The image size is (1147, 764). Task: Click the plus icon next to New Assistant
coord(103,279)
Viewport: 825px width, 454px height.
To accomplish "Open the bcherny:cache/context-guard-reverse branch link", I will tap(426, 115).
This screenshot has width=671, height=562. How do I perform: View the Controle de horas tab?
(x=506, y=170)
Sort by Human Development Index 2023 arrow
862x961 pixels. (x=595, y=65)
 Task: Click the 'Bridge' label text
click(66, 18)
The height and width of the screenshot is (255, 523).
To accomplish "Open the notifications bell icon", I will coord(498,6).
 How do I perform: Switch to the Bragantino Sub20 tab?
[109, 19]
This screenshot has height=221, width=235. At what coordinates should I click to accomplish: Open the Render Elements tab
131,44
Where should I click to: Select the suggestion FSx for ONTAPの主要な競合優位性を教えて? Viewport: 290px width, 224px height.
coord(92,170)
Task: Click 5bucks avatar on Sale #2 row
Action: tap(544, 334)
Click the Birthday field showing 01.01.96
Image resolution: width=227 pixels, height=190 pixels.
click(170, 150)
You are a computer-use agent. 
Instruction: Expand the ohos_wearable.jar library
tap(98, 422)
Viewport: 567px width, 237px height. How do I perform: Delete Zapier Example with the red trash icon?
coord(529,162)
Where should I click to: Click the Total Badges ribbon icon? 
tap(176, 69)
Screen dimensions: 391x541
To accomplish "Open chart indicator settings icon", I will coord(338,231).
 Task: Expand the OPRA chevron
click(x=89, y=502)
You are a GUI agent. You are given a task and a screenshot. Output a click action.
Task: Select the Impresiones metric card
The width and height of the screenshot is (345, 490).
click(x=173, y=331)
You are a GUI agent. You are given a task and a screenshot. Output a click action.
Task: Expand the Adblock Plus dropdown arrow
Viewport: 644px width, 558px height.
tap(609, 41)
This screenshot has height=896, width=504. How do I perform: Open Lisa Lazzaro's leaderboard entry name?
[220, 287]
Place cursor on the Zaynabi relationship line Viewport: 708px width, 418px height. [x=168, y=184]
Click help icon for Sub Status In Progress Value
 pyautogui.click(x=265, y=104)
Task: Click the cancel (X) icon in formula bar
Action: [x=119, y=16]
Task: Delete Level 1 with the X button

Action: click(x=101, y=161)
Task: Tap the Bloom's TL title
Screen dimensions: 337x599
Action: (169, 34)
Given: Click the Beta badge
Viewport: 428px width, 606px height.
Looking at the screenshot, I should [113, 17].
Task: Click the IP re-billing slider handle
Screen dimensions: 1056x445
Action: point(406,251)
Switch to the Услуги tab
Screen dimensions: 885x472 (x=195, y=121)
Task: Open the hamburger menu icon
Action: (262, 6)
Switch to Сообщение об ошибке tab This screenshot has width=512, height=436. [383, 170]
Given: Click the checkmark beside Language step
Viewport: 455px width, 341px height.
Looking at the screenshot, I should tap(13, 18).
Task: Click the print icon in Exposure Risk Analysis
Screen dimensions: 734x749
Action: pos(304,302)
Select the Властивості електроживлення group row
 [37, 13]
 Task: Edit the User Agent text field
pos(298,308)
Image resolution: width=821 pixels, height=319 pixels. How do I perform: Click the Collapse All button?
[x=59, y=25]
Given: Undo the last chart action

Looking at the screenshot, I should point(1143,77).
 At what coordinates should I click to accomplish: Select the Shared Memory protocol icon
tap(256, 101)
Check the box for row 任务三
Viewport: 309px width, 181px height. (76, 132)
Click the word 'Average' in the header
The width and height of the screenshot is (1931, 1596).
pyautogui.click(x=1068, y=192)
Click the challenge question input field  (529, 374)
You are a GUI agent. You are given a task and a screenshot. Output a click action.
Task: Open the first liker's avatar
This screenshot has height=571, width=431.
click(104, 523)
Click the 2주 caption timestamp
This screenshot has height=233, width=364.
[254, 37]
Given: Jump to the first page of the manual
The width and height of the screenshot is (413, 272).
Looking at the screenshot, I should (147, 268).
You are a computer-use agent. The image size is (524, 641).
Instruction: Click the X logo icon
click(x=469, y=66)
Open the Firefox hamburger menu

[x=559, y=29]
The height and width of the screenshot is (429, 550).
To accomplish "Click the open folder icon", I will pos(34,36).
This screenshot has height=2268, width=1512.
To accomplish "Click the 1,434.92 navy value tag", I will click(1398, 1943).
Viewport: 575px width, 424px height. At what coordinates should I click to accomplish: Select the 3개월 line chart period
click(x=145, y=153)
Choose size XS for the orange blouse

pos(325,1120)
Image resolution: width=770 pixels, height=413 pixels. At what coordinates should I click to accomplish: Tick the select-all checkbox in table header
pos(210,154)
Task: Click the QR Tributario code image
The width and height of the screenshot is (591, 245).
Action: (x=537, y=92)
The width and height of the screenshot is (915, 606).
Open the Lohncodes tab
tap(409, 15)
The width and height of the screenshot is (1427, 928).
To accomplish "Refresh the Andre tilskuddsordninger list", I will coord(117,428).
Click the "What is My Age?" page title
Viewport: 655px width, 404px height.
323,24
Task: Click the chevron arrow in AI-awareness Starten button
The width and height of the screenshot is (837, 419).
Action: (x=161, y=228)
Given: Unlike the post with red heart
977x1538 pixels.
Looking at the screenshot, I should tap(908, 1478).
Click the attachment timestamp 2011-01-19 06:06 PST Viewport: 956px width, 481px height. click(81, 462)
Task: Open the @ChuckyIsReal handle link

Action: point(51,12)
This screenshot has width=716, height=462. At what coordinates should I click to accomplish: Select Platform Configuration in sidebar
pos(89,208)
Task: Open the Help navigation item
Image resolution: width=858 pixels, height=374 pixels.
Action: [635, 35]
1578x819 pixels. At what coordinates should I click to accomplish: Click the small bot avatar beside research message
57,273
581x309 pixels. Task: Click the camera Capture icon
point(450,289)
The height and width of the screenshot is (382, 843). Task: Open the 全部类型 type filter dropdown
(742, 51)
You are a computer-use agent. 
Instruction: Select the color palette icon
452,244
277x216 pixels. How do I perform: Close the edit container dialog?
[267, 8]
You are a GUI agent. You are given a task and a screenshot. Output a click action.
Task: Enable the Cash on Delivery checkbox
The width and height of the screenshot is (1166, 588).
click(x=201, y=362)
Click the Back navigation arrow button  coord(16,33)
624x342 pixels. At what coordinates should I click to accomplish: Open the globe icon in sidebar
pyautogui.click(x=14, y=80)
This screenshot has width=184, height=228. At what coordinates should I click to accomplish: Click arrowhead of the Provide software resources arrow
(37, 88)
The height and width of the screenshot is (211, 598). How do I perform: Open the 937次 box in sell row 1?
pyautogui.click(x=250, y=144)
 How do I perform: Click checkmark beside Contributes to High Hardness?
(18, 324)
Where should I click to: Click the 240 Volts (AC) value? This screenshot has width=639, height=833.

Your instructions: Return what is listed above, exactly and completely.

Response:
The image size is (1147, 764). Task: Click the plus icon next to New Assistant
coord(103,279)
Viewport: 825px width, 454px height.
To accomplish "Open the bcherny:cache/context-guard-reverse branch link", I will tap(426, 115).
This screenshot has width=671, height=562. How do I perform: View the Controle de horas tab?
(x=506, y=170)
Sort by Human Development Index 2023 arrow
862x961 pixels. (x=595, y=65)
 Task: Click the 'Bridge' label text
click(66, 18)
The height and width of the screenshot is (255, 523).
To accomplish "Open the notifications bell icon", I will coord(498,6).
 How do I perform: Switch to the Bragantino Sub20 tab?
[109, 19]
This screenshot has height=221, width=235. At what coordinates should I click to accomplish: Open the Render Elements tab
131,44
Where should I click to: Select the suggestion FSx for ONTAPの主要な競合優位性を教えて? Viewport: 290px width, 224px height.
coord(92,170)
Task: Click 5bucks avatar on Sale #2 row
Action: tap(544, 334)
Click the Birthday field showing 01.01.96
Image resolution: width=227 pixels, height=190 pixels.
click(170, 150)
You are a computer-use agent. 
Instruction: Expand the ohos_wearable.jar library
tap(98, 422)
Viewport: 567px width, 237px height. How do I perform: Delete Zapier Example with the red trash icon?
coord(529,162)
Where should I click to: Click the Total Badges ribbon icon? 
tap(176, 69)
Screen dimensions: 391x541
To accomplish "Open chart indicator settings icon", I will coord(338,231).
 Task: Expand the OPRA chevron
click(x=89, y=502)
You are a GUI agent. You are given a task and a screenshot. Output a click action.
Task: Select the Impresiones metric card
The width and height of the screenshot is (345, 490).
click(x=173, y=331)
You are a GUI agent. You are given a task and a screenshot. Output a click action.
Task: Expand the Adblock Plus dropdown arrow
Viewport: 644px width, 558px height.
tap(609, 41)
This screenshot has height=896, width=504. How do I perform: Open Lisa Lazzaro's leaderboard entry name?
[220, 287]
Place cursor on the Zaynabi relationship line Viewport: 708px width, 418px height. [x=168, y=184]
Click help icon for Sub Status In Progress Value
 pyautogui.click(x=265, y=104)
Task: Click the cancel (X) icon in formula bar
Action: [x=119, y=16]
Task: Delete Level 1 with the X button

Action: click(x=101, y=161)
Task: Tap the Bloom's TL title
Screen dimensions: 337x599
Action: (169, 34)
Given: Click the Beta badge
Viewport: 428px width, 606px height.
Looking at the screenshot, I should [113, 17].
Task: Click the IP re-billing slider handle
Screen dimensions: 1056x445
Action: point(406,251)
Switch to the Услуги tab
Screen dimensions: 885x472 (x=195, y=121)
Task: Open the hamburger menu icon
Action: (262, 6)
Switch to Сообщение об ошибке tab This screenshot has width=512, height=436. [383, 170]
Given: Click the checkmark beside Language step
Viewport: 455px width, 341px height.
Looking at the screenshot, I should tap(13, 18).
Task: Click the print icon in Exposure Risk Analysis
Screen dimensions: 734x749
Action: pos(304,302)
Select the Властивості електроживлення group row
 [37, 13]
 Task: Edit the User Agent text field
pos(298,308)
Image resolution: width=821 pixels, height=319 pixels. How do I perform: Click the Collapse All button?
[x=59, y=25]
Given: Undo the last chart action

Looking at the screenshot, I should point(1143,77).
 At what coordinates should I click to accomplish: Select the Shared Memory protocol icon
tap(256, 101)
Check the box for row 任务三
Viewport: 309px width, 181px height. (76, 132)
Click the word 'Average' in the header
The width and height of the screenshot is (1931, 1596).
pyautogui.click(x=1068, y=192)
Click the challenge question input field  (529, 374)
You are a GUI agent. You are given a task and a screenshot. Output a click action.
Task: Open the first liker's avatar
This screenshot has height=571, width=431.
click(104, 523)
Click the 2주 caption timestamp
This screenshot has height=233, width=364.
[254, 37]
Given: Jump to the first page of the manual
The width and height of the screenshot is (413, 272).
Looking at the screenshot, I should (147, 268).
You are a computer-use agent. The image size is (524, 641).
Instruction: Click the X logo icon
click(x=469, y=66)
Open the Firefox hamburger menu

[x=559, y=29]
The height and width of the screenshot is (429, 550).
To accomplish "Click the open folder icon", I will pos(34,36).
This screenshot has height=2268, width=1512.
To accomplish "Click the 1,434.92 navy value tag", I will click(1398, 1943).
Viewport: 575px width, 424px height. At what coordinates should I click to accomplish: Select the 3개월 line chart period
click(x=145, y=153)
Choose size XS for the orange blouse

pos(325,1120)
Image resolution: width=770 pixels, height=413 pixels. At what coordinates should I click to accomplish: Tick the select-all checkbox in table header
pos(210,154)
Task: Click the QR Tributario code image
The width and height of the screenshot is (591, 245).
Action: (x=537, y=92)
The width and height of the screenshot is (915, 606).
Open the Lohncodes tab
tap(409, 15)
The width and height of the screenshot is (1427, 928).
To accomplish "Refresh the Andre tilskuddsordninger list", I will coord(117,428).
Click the "What is My Age?" page title
Viewport: 655px width, 404px height.
323,24
Task: Click the chevron arrow in AI-awareness Starten button
The width and height of the screenshot is (837, 419).
Action: (x=161, y=228)
Given: Unlike the post with red heart
977x1538 pixels.
Looking at the screenshot, I should tap(908, 1478).
Click the attachment timestamp 2011-01-19 06:06 PST Viewport: 956px width, 481px height. click(81, 462)
Task: Open the @ChuckyIsReal handle link

Action: point(51,12)
This screenshot has width=716, height=462. At what coordinates should I click to accomplish: Select Platform Configuration in sidebar
pos(89,208)
Task: Open the Help navigation item
Image resolution: width=858 pixels, height=374 pixels.
Action: [635, 35]
1578x819 pixels. At what coordinates should I click to accomplish: Click the small bot avatar beside research message
57,273
581x309 pixels. Task: Click the camera Capture icon
point(450,289)
The height and width of the screenshot is (382, 843). Task: Open the 全部类型 type filter dropdown
(742, 51)
You are a computer-use agent. 
Instruction: Select the color palette icon
452,244
277x216 pixels. How do I perform: Close the edit container dialog?
[267, 8]
You are a GUI agent. You are given a task and a screenshot. Output a click action.
Task: Enable the Cash on Delivery checkbox
The width and height of the screenshot is (1166, 588).
click(x=201, y=362)
Click the Back navigation arrow button  coord(16,33)
624x342 pixels. At what coordinates should I click to accomplish: Open the globe icon in sidebar
pyautogui.click(x=14, y=80)
This screenshot has width=184, height=228. At what coordinates should I click to accomplish: Click arrowhead of the Provide software resources arrow
(37, 88)
The height and width of the screenshot is (211, 598). How do I perform: Open the 937次 box in sell row 1?
pyautogui.click(x=250, y=144)
 How do I perform: Click checkmark beside Contributes to High Hardness?
(18, 324)
Where should I click to: Click the 240 Volts (AC) value? This screenshot has width=639, height=833.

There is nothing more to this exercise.